_EXERCISE DATA:_
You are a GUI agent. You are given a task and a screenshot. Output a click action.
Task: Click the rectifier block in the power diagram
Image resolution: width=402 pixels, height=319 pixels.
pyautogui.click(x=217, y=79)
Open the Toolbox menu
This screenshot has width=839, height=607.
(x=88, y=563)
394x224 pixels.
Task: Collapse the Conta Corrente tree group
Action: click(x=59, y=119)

_TASK INSTRUCTIONS:_
Can you quote the entries above word for word, keeping every line as it stands?

_RESPONSE TO THE TASK:_
You are a GUI agent. You are given a task and a screenshot. Output a click action.
Task: Click the rectifier block in the power diagram
Image resolution: width=402 pixels, height=319 pixels.
pyautogui.click(x=217, y=79)
Open the Toolbox menu
This screenshot has width=839, height=607.
(x=88, y=563)
394x224 pixels.
Task: Collapse the Conta Corrente tree group
Action: click(x=59, y=119)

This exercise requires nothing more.